From the line with "The width and height of the screenshot is (797, 792)." through the final line below, restate each line word for word and return nothing else.

=== Section Start ===

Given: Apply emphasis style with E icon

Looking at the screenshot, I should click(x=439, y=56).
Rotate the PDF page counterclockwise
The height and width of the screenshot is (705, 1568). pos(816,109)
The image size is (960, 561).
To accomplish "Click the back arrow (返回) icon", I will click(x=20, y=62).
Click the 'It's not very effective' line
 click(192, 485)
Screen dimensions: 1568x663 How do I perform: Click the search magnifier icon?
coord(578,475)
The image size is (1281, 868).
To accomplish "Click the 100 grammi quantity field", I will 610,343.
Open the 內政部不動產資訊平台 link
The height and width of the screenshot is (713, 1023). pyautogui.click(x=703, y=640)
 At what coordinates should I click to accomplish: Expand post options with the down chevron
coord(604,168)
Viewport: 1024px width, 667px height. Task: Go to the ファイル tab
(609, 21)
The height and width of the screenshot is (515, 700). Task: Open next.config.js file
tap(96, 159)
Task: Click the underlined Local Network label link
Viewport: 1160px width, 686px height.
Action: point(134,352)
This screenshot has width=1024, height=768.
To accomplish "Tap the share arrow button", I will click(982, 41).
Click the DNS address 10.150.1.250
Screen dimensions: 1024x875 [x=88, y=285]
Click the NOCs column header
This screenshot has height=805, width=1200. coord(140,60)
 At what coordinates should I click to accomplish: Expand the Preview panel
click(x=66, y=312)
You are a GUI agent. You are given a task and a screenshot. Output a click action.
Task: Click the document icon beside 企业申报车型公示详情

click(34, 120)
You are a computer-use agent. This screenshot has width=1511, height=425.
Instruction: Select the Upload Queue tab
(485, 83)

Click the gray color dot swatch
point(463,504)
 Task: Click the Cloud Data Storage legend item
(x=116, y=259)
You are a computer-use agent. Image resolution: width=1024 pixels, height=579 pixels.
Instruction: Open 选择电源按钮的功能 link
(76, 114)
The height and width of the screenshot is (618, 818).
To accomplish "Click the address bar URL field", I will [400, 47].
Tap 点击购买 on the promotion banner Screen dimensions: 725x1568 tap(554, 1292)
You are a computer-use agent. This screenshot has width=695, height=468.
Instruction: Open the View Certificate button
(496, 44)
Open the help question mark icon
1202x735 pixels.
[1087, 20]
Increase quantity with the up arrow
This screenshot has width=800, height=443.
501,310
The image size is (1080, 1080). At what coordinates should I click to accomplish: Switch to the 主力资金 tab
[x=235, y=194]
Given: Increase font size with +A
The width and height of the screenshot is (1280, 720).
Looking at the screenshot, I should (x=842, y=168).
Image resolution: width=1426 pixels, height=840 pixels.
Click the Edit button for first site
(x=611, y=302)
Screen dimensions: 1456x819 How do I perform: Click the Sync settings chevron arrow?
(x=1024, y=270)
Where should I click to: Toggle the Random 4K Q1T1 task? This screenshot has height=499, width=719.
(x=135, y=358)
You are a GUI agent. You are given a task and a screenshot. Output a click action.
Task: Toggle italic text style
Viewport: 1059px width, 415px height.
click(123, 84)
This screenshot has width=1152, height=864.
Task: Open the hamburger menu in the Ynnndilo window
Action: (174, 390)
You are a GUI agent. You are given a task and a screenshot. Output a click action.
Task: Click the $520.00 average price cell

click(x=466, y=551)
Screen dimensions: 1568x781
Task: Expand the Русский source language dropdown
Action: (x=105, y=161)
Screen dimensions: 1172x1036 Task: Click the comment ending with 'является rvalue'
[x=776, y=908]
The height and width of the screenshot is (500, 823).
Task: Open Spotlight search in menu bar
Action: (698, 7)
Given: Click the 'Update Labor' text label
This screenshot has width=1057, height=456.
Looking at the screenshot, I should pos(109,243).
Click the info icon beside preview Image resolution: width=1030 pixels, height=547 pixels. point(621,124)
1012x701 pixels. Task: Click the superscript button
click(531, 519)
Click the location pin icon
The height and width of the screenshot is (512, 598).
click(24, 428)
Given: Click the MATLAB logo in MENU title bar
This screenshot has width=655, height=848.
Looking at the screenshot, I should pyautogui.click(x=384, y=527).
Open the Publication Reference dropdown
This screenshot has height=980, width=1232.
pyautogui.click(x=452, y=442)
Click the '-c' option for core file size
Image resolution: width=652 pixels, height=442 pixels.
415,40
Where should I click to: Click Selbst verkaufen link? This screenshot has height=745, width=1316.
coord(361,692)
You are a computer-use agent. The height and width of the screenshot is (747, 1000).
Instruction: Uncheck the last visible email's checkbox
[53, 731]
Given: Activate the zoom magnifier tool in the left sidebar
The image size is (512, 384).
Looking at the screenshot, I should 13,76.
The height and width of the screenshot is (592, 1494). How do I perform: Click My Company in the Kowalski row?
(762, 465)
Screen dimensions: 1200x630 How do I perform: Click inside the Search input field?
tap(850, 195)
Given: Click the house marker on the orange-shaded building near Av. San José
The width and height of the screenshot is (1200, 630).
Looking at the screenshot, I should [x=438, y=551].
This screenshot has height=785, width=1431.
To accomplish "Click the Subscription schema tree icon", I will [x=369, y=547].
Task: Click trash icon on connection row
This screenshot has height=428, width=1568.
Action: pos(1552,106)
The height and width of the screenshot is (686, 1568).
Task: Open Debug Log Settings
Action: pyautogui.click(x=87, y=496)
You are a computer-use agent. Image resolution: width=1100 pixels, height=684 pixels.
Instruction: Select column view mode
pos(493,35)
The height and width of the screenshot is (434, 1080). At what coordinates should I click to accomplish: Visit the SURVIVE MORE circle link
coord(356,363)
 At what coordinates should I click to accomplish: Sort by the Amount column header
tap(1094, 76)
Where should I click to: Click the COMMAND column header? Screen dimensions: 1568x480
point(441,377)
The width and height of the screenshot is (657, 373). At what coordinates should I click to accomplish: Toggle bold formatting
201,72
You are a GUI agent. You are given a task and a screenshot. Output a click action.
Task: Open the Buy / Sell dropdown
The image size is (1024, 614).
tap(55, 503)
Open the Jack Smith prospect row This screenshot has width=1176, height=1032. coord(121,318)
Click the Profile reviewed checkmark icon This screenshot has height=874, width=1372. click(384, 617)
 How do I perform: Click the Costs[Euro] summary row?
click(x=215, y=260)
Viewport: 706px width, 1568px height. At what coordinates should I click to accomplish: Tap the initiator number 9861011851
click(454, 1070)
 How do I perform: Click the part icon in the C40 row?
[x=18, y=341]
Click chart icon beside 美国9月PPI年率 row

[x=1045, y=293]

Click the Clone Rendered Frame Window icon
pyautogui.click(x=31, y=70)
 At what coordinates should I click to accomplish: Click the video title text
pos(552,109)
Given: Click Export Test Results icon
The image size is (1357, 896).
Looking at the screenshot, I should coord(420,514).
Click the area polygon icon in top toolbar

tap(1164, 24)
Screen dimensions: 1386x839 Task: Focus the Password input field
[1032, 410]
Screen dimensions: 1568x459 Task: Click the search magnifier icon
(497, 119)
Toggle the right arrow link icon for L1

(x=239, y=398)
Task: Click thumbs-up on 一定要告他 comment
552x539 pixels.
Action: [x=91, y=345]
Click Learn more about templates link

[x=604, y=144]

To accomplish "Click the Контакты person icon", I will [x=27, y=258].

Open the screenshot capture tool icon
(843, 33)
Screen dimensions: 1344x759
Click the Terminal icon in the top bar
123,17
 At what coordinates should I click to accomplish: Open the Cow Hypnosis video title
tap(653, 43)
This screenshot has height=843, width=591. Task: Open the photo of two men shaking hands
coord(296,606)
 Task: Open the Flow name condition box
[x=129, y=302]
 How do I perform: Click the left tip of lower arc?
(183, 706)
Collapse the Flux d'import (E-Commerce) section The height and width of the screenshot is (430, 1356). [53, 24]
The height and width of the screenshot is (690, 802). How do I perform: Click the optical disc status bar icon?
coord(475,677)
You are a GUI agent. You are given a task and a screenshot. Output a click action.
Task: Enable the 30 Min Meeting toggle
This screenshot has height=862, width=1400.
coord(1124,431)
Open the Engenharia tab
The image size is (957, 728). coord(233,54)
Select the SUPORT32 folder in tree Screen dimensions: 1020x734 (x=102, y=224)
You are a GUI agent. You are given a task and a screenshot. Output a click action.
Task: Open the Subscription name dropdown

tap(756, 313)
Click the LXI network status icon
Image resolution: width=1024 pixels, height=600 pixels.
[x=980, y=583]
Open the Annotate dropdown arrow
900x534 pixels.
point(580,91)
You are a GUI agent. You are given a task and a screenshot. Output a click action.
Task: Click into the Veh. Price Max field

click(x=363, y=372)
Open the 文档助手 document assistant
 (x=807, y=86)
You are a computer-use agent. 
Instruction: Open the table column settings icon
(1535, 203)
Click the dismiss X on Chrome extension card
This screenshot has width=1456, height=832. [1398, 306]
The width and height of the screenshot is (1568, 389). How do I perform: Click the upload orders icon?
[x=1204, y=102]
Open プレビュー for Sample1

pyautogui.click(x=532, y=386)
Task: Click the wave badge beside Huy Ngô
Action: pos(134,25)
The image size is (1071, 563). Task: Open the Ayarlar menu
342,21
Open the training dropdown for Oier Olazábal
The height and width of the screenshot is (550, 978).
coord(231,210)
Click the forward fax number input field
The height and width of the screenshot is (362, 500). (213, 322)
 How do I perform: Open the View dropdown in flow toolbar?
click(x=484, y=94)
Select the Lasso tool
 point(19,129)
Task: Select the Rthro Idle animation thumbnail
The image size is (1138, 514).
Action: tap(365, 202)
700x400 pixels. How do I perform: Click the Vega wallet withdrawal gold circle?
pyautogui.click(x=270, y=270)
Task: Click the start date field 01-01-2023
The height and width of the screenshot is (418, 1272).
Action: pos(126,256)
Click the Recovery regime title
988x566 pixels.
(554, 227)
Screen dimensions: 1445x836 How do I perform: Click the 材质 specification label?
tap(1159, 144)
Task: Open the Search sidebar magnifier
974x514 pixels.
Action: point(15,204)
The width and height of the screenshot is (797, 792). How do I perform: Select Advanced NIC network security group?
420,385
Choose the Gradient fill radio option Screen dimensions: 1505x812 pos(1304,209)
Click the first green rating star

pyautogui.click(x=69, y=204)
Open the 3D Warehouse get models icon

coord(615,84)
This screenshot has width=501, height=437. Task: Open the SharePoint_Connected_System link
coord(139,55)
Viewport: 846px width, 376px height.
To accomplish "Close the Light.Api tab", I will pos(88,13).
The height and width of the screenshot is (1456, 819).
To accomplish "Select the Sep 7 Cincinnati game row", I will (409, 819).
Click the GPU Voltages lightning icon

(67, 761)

=== Section End ===

--- Solution ---
The width and height of the screenshot is (797, 792). How do I perform: Select Advanced NIC network security group?
420,385
Choose the Gradient fill radio option Screen dimensions: 1505x812 pos(1304,209)
Click the first green rating star

pyautogui.click(x=69, y=204)
Open the 3D Warehouse get models icon

coord(615,84)
This screenshot has width=501, height=437. Task: Open the SharePoint_Connected_System link
coord(139,55)
Viewport: 846px width, 376px height.
To accomplish "Close the Light.Api tab", I will pos(88,13).
The height and width of the screenshot is (1456, 819).
To accomplish "Select the Sep 7 Cincinnati game row", I will (409, 819).
Click the GPU Voltages lightning icon

(67, 761)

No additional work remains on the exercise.